For z/OS systems, any BEGINVTAM LUMAP statement, if used with the DEFAPPL operand and applied to unsecured terminals, specifies only a session manager application or an NC PASS application.

Further explanation:

After a connection from a Telnet client to the TN3270 Telnet Server has been established, the process of session setup with a VTAM application occurs. A number of BEGINVTAM statements will be coded in a specific configuration to ensure that adequate control over access to VTAM applications is maintained.

Connections originate from secure terminals or unsecured terminals. The TN3270 Telnet Server should be configured to address these two types of connections. Terminals should meet two conditions to be considered secure. One condition involves the hardware and configuration. Secure terminals include devices that are directly attached to the host, such as 3270-type terminals coax connected to a 3174 Control Unit. They also include PCs running 3270 terminal emulation clients attached to a private LAN (i.e., a LAN without access to an external network such as the NIPRNet).

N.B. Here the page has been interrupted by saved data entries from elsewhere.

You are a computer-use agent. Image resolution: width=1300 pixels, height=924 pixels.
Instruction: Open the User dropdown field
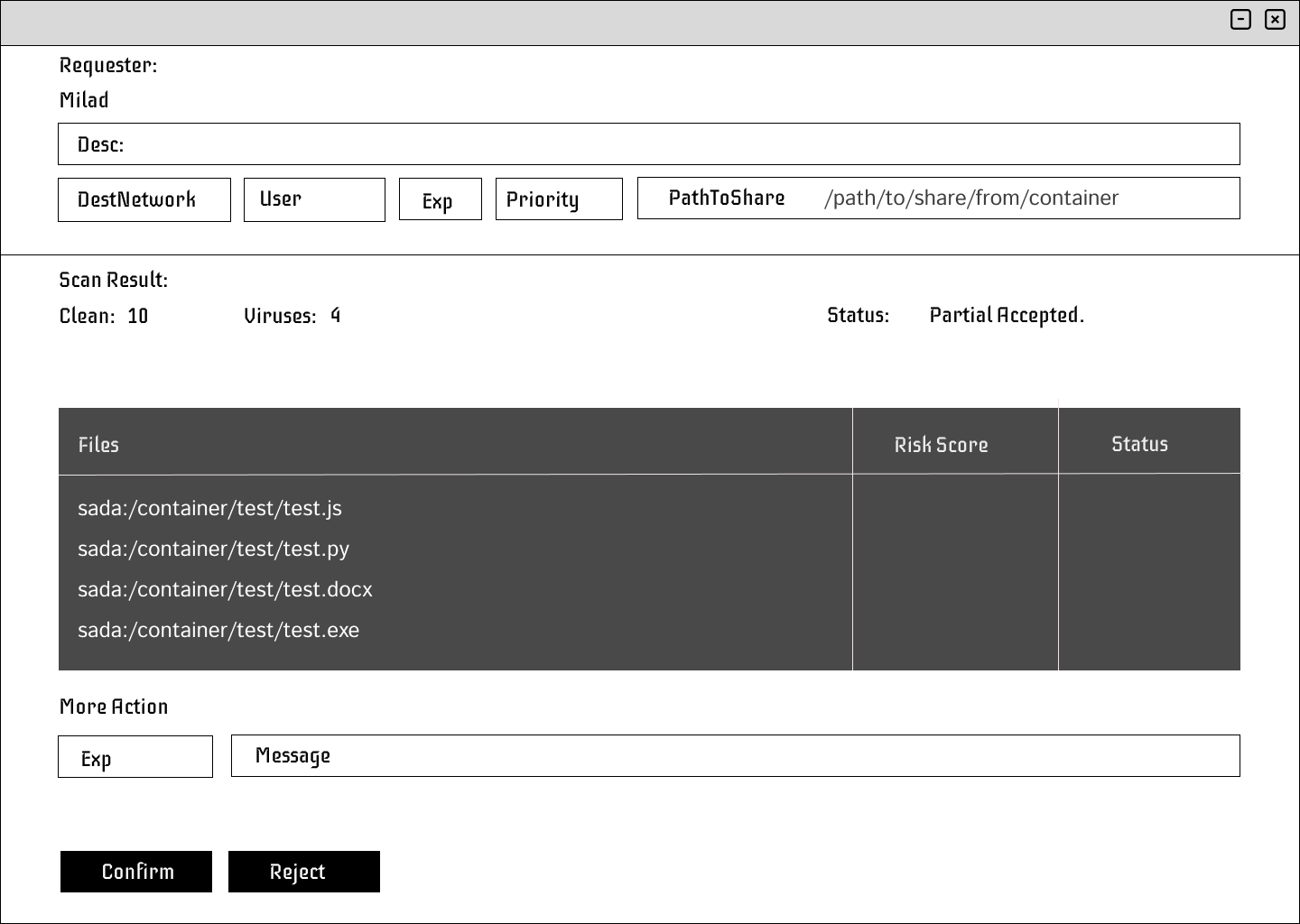tap(314, 199)
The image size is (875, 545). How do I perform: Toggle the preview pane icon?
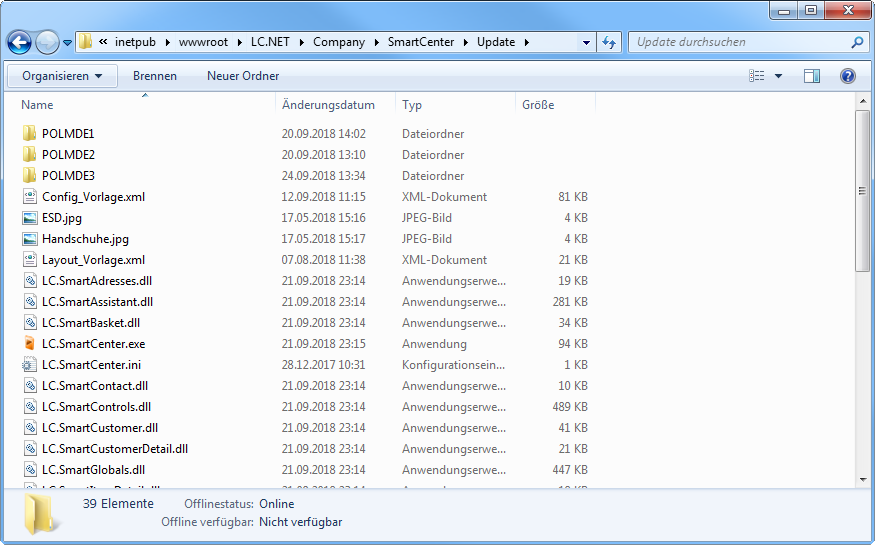pyautogui.click(x=812, y=76)
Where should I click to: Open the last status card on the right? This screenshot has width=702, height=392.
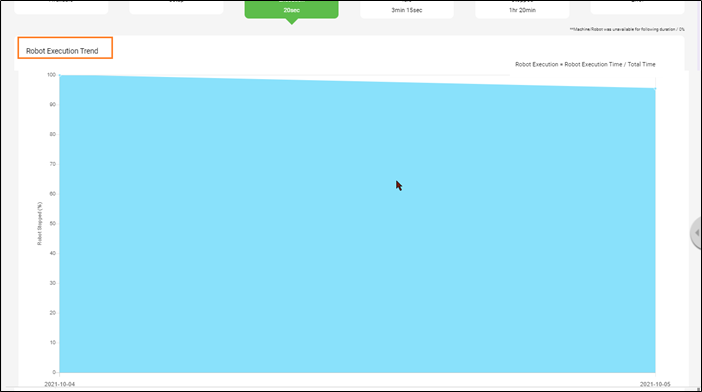[x=637, y=7]
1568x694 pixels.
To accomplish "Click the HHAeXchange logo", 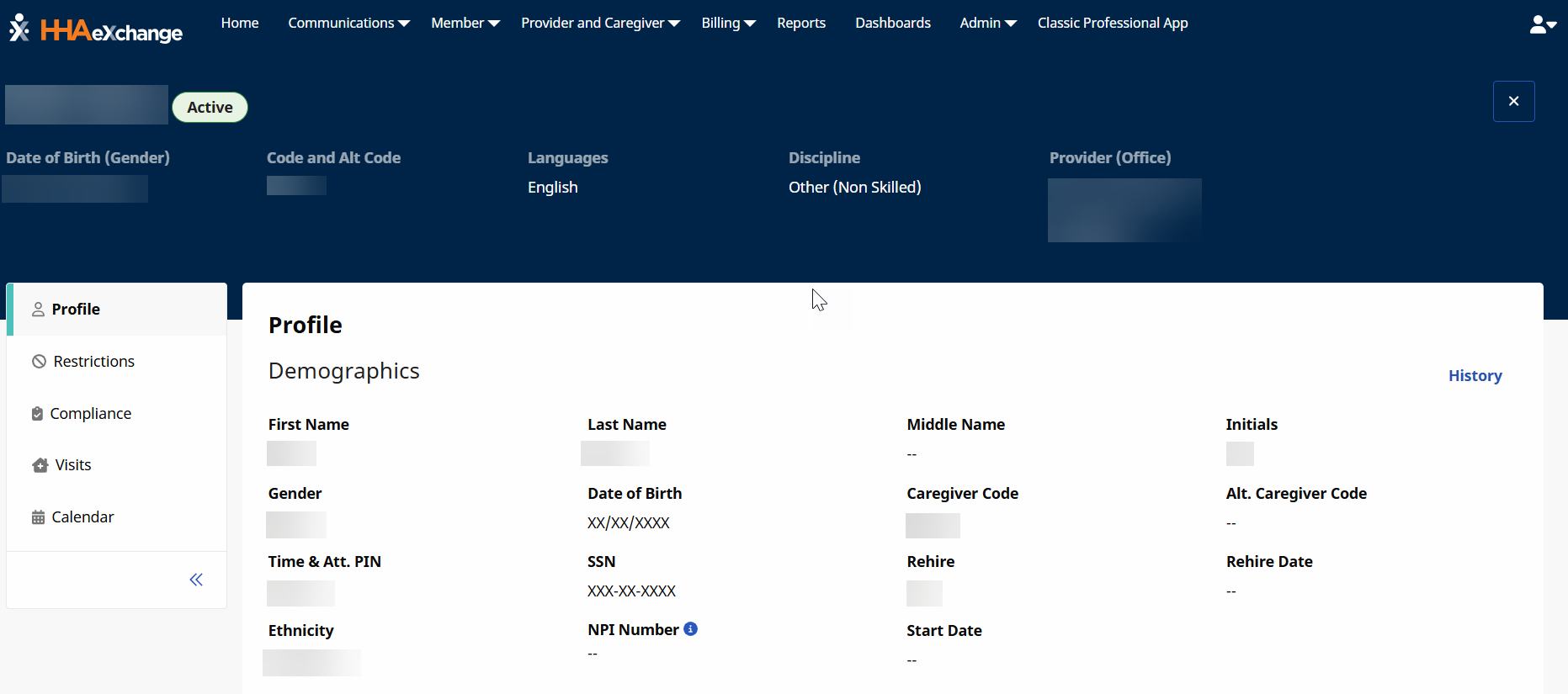I will (x=96, y=29).
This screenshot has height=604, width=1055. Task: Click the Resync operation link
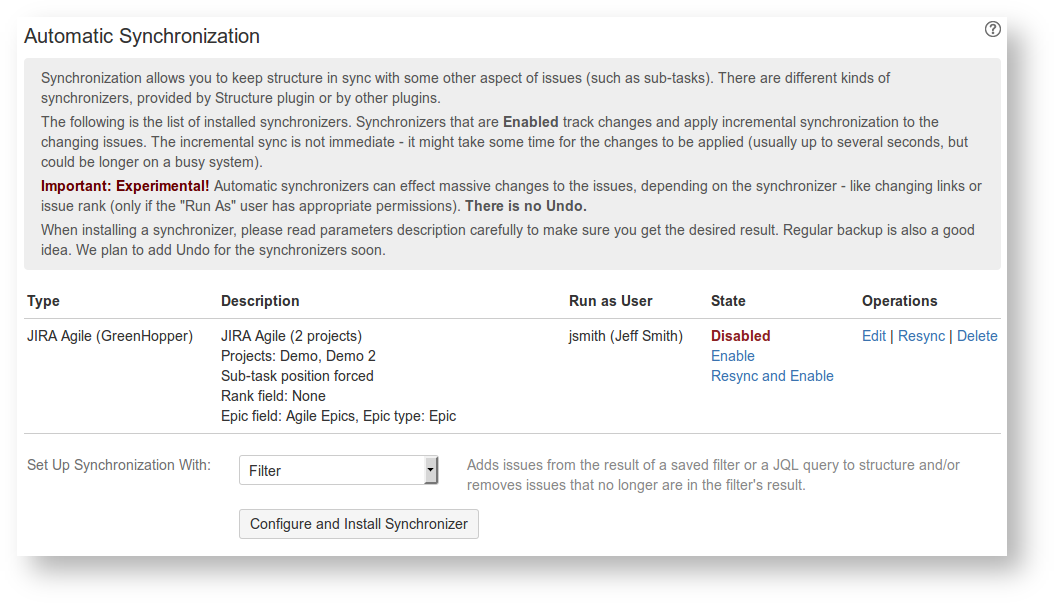click(921, 335)
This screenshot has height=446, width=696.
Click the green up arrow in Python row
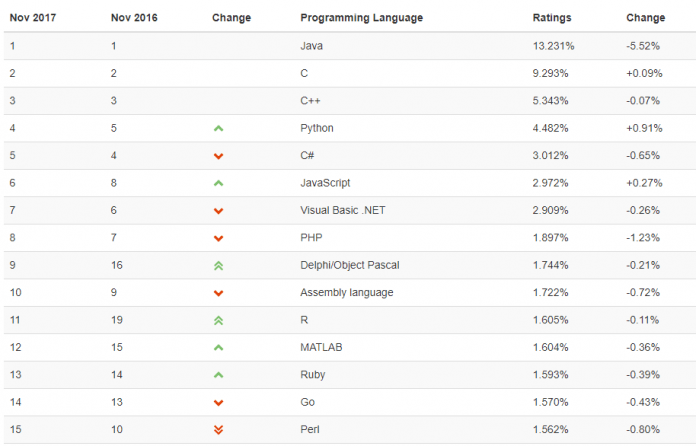click(x=218, y=129)
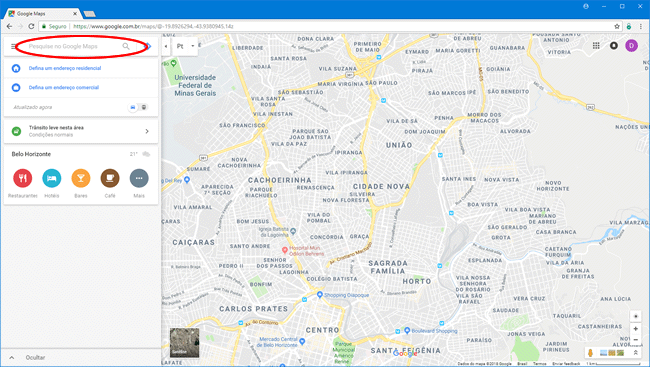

The other condition involves the location of the terminals. Secure terminals are located in areas with physical access limited to authorized personnel. Examples of terminals that are not secure are those attached via the NIPRNet or via dial-in servers. The intent of this distinction is to allow additional connection options (e.g., bypassing session manager control) to authorized personnel working in controlled access areas. These connection options may be necessary for operational control or for system recovery procedures.

The BEGINVTAM USSTCP statement can be used to specify a customized Unformatted System Services (USS) table for client connections. The USS table can provide a level of access control by restricting the commands that allow connections to VTAM applications. The USS table specified by the USSTCP statement can be the same as the one used by the SNA component of IBM Communications Server.

The BEGINVTAM DEFAULTAPPL statement can be used to specify the VTAM application to which a client is automatically connected when a session is established using a protocol other than linemode protocol.

The BEGINVTAM LUMAP statement can specify a default VTAM application using the DEFAPPL operand. This processing is similar to the DEFAULTAPPL and LINEMODEAPPL processing, except that a client identifier should be coded. When a client matches the LUMAP specification, the DEFAPPL specification overrides the DEFAULTAPPL or LINEMODEAPPL specifications.